Depois de meses de greve, a realidade é que ninguém conhece no certo os números exatos da folha salarial das universidades. Sem os números, como legitimar acordos racionais?

Constatando isso, um professor de física da Universidade Federal de Mato Grosso decidiu proceder a um levantamento estatístico sobre os salários locais. Levantou todos os dados da folha, alimentou um programa de estatística e tirou suas conclusões. E, surpreendentemente, deu-se conta de que todos - lideranças sindicais, professores em assembléia, departamento pessoal da universidade - estavam sendo apresentados pela primeira vez à sua própria realidade, não apenas no Mato Grosso, mas em todo país. O setor que trafega nos limites do conhecimento não dispõe de conhecimento organizado sobre sua própria realidade.
Sua pesquisa foi sobre a distribuição da remuneração bruta por nível de escolaridade, abrangendo os docentes ativos em 40 horas e em dedicação exclusiva.
Sua universidade possui 96 doutores, 376 mestres, 354 especializados (superior completo com especialização), 129 graduados (superior completo ou habilitação legal equivalente), 2 com superior incompleto e 6 técnico - professores (segundo grau completo).
A conclusão é uma estrutura salarial que é uma bagunça. Quando se toma o geral, os salários são baixos levando-se em conta tempo de estudo e comparação com outros segmentos do serviço público. Quando se analisa internamente, há uma flagrante distorção, beneficiando professores com menos titulação.
Algumas das conclusões do trabalho:
(1) - 50% dos doutores recebem entre R$ 3200 e 3800. 25%, entre R$3.800 e R$5.000. E 25%, entre R$ 2.200 e R$ 3.200. Há três marajás ( entre 96 doutores ), com salários entre R$ 7.000 e R$ 12 mil, conquistados em ações judiciais.
(2) - No segundo degrau da escala, 50% dos mestres ganham entre R$ 1.800 e R$ 3.000. Mas os 25% da faixa superior da pirâmide dos mestres ganham mais que 75% dos doutores. Há seis marajás ( em 376 professores) ganhando entre R$ 7.000 e R$ 9.500 por conta de ações judiciais.
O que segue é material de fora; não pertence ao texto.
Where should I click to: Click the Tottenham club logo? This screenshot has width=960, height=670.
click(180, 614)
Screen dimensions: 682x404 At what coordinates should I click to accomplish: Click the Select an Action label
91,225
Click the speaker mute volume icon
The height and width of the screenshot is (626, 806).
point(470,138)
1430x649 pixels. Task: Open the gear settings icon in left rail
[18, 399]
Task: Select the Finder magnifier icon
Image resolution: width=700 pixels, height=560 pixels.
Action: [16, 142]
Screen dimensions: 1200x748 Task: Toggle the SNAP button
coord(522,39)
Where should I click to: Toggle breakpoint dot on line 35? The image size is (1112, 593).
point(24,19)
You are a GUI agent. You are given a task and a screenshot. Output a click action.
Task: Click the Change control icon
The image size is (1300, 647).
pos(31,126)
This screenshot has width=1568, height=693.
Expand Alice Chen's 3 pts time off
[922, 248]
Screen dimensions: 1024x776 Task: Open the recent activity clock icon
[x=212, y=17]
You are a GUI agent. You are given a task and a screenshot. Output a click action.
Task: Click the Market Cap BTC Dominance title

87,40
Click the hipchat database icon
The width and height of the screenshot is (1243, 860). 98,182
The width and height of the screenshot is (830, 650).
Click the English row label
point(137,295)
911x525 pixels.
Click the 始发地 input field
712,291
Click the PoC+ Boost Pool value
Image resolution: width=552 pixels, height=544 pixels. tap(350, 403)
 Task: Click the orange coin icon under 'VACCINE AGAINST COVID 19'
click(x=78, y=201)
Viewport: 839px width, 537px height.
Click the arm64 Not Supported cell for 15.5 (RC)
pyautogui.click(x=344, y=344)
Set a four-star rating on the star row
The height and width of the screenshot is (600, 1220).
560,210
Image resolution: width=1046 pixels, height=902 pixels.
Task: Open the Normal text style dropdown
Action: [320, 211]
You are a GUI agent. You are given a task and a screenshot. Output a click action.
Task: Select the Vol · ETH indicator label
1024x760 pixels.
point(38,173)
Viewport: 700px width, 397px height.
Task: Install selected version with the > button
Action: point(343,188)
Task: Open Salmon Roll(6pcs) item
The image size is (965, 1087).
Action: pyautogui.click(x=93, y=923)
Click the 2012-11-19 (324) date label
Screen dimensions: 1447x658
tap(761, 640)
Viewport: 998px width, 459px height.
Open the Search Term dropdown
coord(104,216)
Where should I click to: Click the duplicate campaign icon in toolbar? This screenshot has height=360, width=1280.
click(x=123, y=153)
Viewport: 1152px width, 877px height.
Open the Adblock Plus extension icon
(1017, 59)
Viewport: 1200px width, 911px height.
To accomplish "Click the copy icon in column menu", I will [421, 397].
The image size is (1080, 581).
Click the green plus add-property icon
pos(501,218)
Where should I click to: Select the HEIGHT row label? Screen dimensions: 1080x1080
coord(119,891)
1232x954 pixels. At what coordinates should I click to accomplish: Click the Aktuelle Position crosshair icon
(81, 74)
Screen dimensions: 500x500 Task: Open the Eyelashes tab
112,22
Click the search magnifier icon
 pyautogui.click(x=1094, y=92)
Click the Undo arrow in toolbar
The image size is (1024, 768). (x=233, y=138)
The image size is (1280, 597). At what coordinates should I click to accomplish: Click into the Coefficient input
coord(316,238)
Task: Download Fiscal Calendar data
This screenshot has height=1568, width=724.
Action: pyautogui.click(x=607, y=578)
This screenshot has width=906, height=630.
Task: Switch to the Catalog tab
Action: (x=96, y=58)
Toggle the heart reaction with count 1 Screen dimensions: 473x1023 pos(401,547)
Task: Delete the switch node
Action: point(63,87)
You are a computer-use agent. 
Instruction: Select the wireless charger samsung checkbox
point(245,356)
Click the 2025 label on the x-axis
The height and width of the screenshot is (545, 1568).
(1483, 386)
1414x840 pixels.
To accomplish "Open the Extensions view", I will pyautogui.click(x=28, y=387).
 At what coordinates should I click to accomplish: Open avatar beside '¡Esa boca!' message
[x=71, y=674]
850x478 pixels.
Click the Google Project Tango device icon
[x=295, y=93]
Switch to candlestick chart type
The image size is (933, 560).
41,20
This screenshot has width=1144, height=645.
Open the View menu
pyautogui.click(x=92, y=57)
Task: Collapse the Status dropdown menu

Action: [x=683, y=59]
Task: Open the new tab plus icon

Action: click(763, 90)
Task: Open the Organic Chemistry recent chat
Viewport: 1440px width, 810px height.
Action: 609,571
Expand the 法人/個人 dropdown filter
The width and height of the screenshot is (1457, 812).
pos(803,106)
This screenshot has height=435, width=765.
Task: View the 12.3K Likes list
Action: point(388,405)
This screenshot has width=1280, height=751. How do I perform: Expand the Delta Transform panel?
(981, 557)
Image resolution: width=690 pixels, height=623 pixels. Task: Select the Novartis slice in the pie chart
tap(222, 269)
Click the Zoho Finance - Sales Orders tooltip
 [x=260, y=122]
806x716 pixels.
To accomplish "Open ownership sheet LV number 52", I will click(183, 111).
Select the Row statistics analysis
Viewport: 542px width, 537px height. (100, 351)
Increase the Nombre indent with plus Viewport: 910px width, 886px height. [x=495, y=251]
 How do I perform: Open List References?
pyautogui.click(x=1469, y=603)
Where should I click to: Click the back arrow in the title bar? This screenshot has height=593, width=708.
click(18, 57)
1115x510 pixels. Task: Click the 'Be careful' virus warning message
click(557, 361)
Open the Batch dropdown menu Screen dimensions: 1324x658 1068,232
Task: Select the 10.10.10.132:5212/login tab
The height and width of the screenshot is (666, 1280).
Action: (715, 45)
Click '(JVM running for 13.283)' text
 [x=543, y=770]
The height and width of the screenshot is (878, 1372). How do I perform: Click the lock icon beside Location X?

(3) - 50% dos especialistas ganham entre R$ 1.500 e RS 2.800.Os 25% do topo da pirâmide ganham o mesmo que o topo da pirâmide dos mestres e doutores. Há cerca de 15 marajás ( em 354 professores),com salários entre R$ 7.000 e 12 mil.
(4) - 50% dos graduados ganham entre R$ 1.000 e R$ 1.500. Mas os 25% melhor aquinhoados ganham mais do que 50% dos especialistas. Há três marajás ( em 129 ) ganhando entre R$ 5.000 e R$ 10.000.
Questões básicas
Duas questões se colocam, na análise desses números. A primeira é a importância de se recuperar os salários da universidade pública, como maneira de preservá-la. A segunda é que essa recuperação não pode ser em linha. Cabe ao MEC conseguir mais recursos. Mas aos setores conseqüentes da universidade cabe definir um modelo que elimine de vez essas distorções e institua a meritocracia e a titulação na definição dos salários.

Luís Nassif, Folha de São Paulo, 08/06/1998, p.2.3.